*** RECORDS FOR THIS TASK ***
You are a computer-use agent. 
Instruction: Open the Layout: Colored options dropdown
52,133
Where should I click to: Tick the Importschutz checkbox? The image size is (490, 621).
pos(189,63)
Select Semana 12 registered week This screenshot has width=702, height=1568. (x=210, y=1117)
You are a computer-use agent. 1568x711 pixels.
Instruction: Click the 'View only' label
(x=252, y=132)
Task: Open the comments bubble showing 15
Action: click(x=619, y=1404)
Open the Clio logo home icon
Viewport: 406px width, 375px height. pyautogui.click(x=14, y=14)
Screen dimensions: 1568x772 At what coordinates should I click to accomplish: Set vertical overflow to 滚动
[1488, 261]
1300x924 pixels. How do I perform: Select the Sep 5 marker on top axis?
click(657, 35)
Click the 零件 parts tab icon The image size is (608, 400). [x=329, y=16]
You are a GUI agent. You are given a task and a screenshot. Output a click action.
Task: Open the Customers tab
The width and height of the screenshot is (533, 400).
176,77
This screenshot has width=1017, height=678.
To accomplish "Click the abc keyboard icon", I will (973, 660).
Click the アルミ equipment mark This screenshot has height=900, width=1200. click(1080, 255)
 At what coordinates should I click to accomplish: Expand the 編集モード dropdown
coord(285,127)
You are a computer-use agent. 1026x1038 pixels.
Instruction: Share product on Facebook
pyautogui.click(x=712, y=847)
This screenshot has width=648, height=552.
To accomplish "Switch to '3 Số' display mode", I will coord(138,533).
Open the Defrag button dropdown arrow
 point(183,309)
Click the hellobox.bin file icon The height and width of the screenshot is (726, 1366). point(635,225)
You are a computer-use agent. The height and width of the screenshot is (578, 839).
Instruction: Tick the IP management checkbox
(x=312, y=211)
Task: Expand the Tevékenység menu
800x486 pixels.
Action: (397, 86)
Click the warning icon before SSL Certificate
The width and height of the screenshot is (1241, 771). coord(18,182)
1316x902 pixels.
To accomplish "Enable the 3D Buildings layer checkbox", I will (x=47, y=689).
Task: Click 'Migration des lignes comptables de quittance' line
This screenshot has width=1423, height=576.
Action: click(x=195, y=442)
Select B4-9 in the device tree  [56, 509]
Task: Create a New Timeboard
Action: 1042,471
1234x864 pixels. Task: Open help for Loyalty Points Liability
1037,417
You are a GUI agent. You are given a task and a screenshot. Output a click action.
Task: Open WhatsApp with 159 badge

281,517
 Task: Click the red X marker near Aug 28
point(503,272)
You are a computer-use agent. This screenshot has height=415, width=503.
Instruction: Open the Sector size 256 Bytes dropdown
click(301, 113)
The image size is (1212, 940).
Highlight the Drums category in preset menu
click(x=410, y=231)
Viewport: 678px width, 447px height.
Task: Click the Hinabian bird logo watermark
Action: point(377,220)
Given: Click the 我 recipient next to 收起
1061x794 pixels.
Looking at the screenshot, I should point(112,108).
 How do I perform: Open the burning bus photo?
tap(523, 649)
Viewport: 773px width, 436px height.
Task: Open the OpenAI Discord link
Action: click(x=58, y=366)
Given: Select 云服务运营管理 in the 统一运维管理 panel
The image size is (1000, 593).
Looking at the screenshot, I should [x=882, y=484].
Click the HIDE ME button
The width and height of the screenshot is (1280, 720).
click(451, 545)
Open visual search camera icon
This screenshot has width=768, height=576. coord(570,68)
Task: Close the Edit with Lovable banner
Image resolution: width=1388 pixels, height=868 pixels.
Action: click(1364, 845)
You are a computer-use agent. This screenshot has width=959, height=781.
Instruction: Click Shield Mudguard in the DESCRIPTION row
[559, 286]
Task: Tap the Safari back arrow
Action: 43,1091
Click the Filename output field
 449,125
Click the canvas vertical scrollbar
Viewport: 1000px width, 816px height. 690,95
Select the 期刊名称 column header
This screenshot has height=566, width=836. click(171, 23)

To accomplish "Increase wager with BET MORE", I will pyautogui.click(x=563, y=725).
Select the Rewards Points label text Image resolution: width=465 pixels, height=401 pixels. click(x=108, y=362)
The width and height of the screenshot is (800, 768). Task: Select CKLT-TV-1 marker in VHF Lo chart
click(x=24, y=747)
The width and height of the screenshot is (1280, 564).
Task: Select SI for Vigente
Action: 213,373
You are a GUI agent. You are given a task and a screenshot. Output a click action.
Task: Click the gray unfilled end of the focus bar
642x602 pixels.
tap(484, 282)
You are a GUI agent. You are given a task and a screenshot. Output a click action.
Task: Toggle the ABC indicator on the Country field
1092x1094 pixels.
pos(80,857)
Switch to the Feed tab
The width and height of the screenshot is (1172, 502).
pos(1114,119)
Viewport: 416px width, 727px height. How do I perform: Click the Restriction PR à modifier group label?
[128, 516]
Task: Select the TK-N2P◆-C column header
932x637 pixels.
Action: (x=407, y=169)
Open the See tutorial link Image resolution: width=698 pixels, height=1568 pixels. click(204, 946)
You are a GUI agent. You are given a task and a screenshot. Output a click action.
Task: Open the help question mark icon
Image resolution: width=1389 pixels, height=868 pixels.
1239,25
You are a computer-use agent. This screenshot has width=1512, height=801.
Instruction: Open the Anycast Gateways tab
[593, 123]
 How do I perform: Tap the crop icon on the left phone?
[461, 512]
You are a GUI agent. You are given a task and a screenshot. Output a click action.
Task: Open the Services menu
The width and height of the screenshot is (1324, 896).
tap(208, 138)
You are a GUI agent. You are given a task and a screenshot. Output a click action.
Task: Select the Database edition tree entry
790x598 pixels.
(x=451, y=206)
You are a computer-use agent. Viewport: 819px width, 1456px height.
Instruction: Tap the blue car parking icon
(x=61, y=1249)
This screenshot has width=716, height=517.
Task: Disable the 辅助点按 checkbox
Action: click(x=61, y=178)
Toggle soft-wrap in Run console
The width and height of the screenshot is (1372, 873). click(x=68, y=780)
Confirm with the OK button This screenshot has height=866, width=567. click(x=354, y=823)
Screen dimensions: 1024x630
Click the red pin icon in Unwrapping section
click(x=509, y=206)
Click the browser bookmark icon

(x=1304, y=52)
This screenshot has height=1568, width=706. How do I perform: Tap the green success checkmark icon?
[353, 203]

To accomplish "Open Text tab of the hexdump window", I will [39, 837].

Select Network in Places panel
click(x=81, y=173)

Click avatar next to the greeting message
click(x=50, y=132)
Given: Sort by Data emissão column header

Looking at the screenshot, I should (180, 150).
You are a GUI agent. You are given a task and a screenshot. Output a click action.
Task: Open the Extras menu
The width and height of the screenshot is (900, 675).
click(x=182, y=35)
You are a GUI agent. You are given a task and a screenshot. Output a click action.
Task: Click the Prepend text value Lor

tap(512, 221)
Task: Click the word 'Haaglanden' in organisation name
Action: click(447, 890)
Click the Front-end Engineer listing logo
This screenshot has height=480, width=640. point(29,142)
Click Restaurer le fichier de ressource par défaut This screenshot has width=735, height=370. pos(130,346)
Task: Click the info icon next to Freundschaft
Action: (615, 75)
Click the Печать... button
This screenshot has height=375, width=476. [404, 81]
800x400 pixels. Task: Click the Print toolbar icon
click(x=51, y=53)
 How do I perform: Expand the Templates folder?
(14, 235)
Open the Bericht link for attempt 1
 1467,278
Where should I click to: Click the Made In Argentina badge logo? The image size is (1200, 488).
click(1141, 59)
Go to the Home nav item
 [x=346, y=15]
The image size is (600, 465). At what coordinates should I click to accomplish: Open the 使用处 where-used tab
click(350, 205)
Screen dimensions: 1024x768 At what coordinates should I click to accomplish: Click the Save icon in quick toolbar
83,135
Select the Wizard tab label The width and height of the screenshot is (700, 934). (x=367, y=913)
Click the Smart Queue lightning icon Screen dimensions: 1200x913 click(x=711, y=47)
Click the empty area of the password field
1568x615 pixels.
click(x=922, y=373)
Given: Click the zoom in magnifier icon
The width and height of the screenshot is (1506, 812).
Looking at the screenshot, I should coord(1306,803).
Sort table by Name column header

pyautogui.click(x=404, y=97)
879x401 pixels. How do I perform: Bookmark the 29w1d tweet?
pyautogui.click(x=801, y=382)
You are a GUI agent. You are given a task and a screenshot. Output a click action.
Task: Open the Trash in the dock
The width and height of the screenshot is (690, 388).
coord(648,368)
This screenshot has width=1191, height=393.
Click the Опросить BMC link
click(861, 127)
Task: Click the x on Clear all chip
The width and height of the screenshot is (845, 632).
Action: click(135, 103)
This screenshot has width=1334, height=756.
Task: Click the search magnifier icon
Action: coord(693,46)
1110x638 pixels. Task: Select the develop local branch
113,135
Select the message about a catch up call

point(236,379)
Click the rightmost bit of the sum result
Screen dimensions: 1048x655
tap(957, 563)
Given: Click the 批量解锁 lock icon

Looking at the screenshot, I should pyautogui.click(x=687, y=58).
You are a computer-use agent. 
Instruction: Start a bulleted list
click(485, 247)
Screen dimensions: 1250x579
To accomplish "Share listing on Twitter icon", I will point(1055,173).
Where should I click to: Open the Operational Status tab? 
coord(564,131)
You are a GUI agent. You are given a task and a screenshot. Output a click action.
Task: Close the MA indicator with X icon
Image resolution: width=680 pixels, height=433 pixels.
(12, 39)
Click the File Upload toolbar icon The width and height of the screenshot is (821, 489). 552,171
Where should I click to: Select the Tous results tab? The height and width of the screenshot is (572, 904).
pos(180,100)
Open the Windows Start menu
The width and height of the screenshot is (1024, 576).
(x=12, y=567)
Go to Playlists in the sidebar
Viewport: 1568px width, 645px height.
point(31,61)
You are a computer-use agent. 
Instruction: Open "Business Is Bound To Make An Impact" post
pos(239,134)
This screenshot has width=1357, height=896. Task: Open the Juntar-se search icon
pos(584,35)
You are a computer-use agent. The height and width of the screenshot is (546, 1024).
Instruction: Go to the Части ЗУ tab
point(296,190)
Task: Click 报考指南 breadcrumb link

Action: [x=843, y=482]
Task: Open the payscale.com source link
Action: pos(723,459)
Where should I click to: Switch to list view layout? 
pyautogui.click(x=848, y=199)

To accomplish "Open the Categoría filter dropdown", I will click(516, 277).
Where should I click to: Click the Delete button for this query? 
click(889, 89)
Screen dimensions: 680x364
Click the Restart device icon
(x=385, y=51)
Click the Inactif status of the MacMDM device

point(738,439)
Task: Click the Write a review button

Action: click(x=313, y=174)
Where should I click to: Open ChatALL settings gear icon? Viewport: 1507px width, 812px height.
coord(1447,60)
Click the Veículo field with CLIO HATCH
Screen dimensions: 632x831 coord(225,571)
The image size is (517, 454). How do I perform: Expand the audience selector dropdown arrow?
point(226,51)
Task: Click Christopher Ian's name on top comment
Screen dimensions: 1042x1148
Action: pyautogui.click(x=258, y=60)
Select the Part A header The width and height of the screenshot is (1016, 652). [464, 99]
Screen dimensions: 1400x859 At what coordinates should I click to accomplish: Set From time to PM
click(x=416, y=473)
***
TASK PROMPT:
Look through the data above. Find each line with the string "indicator" and copy it.

ANSWER SECTION:
Task: Toggle the ABC indicator on the Country field
Task: Close the MA indicator with X icon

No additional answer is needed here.